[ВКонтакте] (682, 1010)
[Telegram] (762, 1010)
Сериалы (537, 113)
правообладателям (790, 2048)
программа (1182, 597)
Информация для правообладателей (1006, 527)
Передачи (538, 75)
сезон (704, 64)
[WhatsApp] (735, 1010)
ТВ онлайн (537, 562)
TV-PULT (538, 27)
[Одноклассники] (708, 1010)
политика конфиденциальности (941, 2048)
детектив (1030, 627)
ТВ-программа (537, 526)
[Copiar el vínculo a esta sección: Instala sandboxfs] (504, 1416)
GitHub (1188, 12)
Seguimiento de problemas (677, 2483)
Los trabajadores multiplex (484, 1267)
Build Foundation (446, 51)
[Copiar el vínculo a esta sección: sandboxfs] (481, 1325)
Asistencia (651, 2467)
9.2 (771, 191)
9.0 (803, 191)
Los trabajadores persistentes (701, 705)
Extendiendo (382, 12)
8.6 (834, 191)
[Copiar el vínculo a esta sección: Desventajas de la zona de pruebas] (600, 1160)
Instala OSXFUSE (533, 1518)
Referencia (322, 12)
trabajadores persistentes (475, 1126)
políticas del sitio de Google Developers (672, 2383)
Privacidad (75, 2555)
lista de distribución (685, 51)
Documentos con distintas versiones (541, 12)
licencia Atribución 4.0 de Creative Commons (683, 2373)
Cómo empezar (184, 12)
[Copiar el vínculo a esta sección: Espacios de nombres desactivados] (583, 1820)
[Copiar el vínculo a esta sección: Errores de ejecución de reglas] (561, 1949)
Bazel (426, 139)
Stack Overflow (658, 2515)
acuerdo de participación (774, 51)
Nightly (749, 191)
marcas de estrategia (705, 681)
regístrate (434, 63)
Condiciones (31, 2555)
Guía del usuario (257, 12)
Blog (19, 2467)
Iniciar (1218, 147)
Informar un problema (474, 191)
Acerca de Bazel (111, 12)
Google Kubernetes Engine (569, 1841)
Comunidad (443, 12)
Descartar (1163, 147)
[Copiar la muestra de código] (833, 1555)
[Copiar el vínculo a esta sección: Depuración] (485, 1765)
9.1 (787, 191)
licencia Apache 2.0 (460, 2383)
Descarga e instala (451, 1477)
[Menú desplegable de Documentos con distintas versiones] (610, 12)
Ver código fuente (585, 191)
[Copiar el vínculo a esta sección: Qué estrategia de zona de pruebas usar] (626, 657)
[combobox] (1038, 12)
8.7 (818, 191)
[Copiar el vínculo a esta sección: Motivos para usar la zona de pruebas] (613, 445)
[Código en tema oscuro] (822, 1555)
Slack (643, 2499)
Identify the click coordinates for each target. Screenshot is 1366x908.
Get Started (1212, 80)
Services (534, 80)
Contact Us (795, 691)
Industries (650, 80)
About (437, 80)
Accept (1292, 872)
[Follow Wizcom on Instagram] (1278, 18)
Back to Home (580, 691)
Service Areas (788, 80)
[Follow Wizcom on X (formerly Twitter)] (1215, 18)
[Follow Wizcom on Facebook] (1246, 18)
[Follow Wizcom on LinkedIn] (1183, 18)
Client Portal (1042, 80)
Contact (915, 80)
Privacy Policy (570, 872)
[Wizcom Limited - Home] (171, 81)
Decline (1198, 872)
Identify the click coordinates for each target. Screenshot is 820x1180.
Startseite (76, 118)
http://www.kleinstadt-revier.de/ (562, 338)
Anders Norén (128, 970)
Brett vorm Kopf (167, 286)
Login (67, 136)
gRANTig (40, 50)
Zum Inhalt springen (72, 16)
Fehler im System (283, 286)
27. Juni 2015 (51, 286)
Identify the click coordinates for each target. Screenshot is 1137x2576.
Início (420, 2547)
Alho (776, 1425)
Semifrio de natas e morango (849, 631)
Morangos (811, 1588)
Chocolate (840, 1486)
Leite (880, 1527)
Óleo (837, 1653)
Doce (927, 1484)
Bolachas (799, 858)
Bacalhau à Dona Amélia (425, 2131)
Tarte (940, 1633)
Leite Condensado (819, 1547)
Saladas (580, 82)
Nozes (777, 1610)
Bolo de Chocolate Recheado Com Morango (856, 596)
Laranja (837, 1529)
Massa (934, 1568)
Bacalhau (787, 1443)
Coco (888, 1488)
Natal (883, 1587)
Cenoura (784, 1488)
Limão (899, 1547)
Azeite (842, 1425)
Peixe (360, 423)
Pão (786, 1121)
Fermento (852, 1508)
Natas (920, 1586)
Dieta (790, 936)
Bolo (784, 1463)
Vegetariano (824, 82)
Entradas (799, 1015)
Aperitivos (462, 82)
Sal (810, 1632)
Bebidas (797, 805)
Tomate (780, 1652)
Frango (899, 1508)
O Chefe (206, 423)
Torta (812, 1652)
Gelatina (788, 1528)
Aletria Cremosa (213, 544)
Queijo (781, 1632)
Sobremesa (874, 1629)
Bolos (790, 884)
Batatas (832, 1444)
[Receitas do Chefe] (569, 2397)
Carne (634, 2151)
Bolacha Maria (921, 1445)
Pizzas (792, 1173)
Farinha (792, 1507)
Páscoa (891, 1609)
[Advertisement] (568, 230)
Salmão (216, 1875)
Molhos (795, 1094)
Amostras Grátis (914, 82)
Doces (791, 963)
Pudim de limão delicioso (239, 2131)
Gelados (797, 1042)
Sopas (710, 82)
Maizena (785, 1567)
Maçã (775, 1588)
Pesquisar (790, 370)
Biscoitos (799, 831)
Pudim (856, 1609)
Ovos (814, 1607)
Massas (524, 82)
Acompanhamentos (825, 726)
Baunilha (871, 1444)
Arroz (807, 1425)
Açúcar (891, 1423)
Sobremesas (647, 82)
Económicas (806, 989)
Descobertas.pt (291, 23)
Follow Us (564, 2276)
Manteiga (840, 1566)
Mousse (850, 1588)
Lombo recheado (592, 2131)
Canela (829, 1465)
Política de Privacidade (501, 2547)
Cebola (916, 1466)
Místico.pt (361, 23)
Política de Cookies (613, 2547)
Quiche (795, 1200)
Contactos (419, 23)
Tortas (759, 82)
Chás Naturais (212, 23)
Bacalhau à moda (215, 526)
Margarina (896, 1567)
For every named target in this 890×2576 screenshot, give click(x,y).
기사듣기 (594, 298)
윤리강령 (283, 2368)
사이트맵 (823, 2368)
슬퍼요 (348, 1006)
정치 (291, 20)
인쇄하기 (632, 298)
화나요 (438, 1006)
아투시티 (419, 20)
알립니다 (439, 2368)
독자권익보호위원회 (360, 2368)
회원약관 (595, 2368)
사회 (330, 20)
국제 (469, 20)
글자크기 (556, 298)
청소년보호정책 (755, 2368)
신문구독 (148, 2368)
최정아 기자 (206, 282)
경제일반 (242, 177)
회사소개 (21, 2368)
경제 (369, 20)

» **To be done**:
Could you pull every line out of the records above and copy each one without changing a character?

» **Result**:
[ВКонтакте] (682, 1010)
[Telegram] (762, 1010)
Сериалы (537, 113)
правообладателям (790, 2048)
программа (1182, 597)
Информация для правообладателей (1006, 527)
Передачи (538, 75)
сезон (704, 64)
[WhatsApp] (735, 1010)
ТВ онлайн (537, 562)
TV-PULT (538, 27)
[Одноклассники] (708, 1010)
политика конфиденциальности (941, 2048)
детектив (1030, 627)
ТВ-программа (537, 526)
[Copiar el vínculo a esta sección: Instala sandboxfs] (504, 1416)
GitHub (1188, 12)
Seguimiento de problemas (677, 2483)
Los trabajadores multiplex (484, 1267)
Build Foundation (446, 51)
[Copiar el vínculo a esta sección: sandboxfs] (481, 1325)
Asistencia (651, 2467)
9.2 (771, 191)
9.0 (803, 191)
Los trabajadores persistentes (701, 705)
Extendiendo (382, 12)
8.6 (834, 191)
[Copiar el vínculo a esta sección: Desventajas de la zona de pruebas] (600, 1160)
Instala OSXFUSE (533, 1518)
Referencia (322, 12)
trabajadores persistentes (475, 1126)
políticas del sitio de Google Developers (672, 2383)
Privacidad (75, 2555)
lista de distribución (685, 51)
Documentos con distintas versiones (541, 12)
licencia Atribución 4.0 de Creative Commons (683, 2373)
Cómo empezar (184, 12)
[Copiar el vínculo a esta sección: Espacios de nombres desactivados] (583, 1820)
[Copiar el vínculo a esta sección: Errores de ejecución de reglas] (561, 1949)
Bazel (426, 139)
Stack Overflow (658, 2515)
acuerdo de participación (774, 51)
Nightly (749, 191)
marcas de estrategia (705, 681)
regístrate (434, 63)
Condiciones (31, 2555)
Guía del usuario (257, 12)
Blog (19, 2467)
Iniciar (1218, 147)
Informar un problema (474, 191)
Acerca de Bazel (111, 12)
Google Kubernetes Engine (569, 1841)
Comunidad (443, 12)
Descartar (1163, 147)
[Copiar la muestra de código] (833, 1555)
[Copiar el vínculo a esta sección: Depuración] (485, 1765)
9.1 (787, 191)
licencia Apache 2.0 (460, 2383)
Descarga e instala (451, 1477)
[Menú desplegable de Documentos con distintas versiones] (610, 12)
Ver código fuente (585, 191)
[Copiar el vínculo a esta sección: Qué estrategia de zona de pruebas usar] (626, 657)
[combobox] (1038, 12)
8.7 (818, 191)
[Copiar el vínculo a esta sección: Motivos para usar la zona de pruebas] (613, 445)
[Código en tema oscuro] (822, 1555)
Slack (643, 2499)
Identify the click coordinates for each target. Screenshot is 1366x908.
Get Started (1212, 80)
Services (534, 80)
Contact Us (795, 691)
Industries (650, 80)
About (437, 80)
Accept (1292, 872)
[Follow Wizcom on Instagram] (1278, 18)
Back to Home (580, 691)
Service Areas (788, 80)
[Follow Wizcom on X (formerly Twitter)] (1215, 18)
[Follow Wizcom on Facebook] (1246, 18)
[Follow Wizcom on LinkedIn] (1183, 18)
Client Portal (1042, 80)
Contact (915, 80)
Privacy Policy (570, 872)
[Wizcom Limited - Home] (171, 81)
Decline (1198, 872)
Identify the click coordinates for each target. Screenshot is 820x1180.
Startseite (76, 118)
http://www.kleinstadt-revier.de/ (562, 338)
Anders Norén (128, 970)
Brett vorm Kopf (167, 286)
Login (67, 136)
gRANTig (40, 50)
Zum Inhalt springen (72, 16)
Fehler im System (283, 286)
27. Juni 2015 (51, 286)
Identify the click coordinates for each target. Screenshot is 1137x2576.
Início (420, 2547)
Alho (776, 1425)
Semifrio de natas e morango (849, 631)
Morangos (811, 1588)
Chocolate (840, 1486)
Leite (880, 1527)
Óleo (837, 1653)
Doce (927, 1484)
Bolachas (799, 858)
Bacalhau à Dona Amélia (425, 2131)
Tarte (940, 1633)
Leite Condensado (819, 1547)
Saladas (580, 82)
Nozes (777, 1610)
Bolo de Chocolate Recheado Com Morango (856, 596)
Laranja (837, 1529)
Massa (934, 1568)
Bacalhau (787, 1443)
Coco (888, 1488)
Natal (883, 1587)
Cenoura (784, 1488)
Limão (899, 1547)
Azeite (842, 1425)
Peixe (360, 423)
Pão (786, 1121)
Fermento (852, 1508)
Natas (920, 1586)
Dieta (790, 936)
Bolo (784, 1463)
Vegetariano (824, 82)
Entradas (799, 1015)
Aperitivos (462, 82)
Sal (810, 1632)
Bebidas (797, 805)
Tomate (780, 1652)
Frango (899, 1508)
O Chefe (206, 423)
Torta (812, 1652)
Gelatina (788, 1528)
Aletria Cremosa (213, 544)
Queijo (781, 1632)
Sobremesa (874, 1629)
Bolos (790, 884)
Batatas (832, 1444)
[Receitas do Chefe] (569, 2397)
Carne (634, 2151)
Bolacha Maria (921, 1445)
Pizzas (792, 1173)
Farinha (792, 1507)
Páscoa (891, 1609)
[Advertisement] (568, 230)
Salmão (216, 1875)
Molhos (795, 1094)
Amostras Grátis (914, 82)
Doces (791, 963)
Pudim de limão delicioso (239, 2131)
Gelados (797, 1042)
Sopas (710, 82)
Maizena (785, 1567)
Maçã (775, 1588)
Pesquisar (790, 370)
Biscoitos (799, 831)
Pudim (856, 1609)
Ovos (814, 1607)
Massas (524, 82)
Acompanhamentos (825, 726)
Baunilha (871, 1444)
Arroz (807, 1425)
Açúcar (891, 1423)
Sobremesas (647, 82)
Económicas (806, 989)
Descobertas.pt (291, 23)
Follow Us (564, 2276)
Manteiga (840, 1566)
Mousse (850, 1588)
Lombo recheado (592, 2131)
Canela (829, 1465)
Política de Privacidade (501, 2547)
Cebola (916, 1466)
Místico.pt (361, 23)
Política de Cookies (613, 2547)
Quiche (795, 1200)
Contactos (419, 23)
Tortas (759, 82)
Chás Naturais (212, 23)
Bacalhau à moda (215, 526)
Margarina (896, 1567)
For every named target in this 890×2576 screenshot, give click(x,y).
기사듣기 (594, 298)
윤리강령 (283, 2368)
사이트맵 (823, 2368)
슬퍼요 (348, 1006)
정치 (291, 20)
인쇄하기 (632, 298)
화나요 (438, 1006)
아투시티 (419, 20)
알립니다 (439, 2368)
독자권익보호위원회 (360, 2368)
회원약관 (595, 2368)
사회 (330, 20)
국제 (469, 20)
글자크기 (556, 298)
청소년보호정책 (755, 2368)
신문구독 (148, 2368)
최정아 기자 (206, 282)
경제일반 (242, 177)
회사소개 (21, 2368)
경제 (369, 20)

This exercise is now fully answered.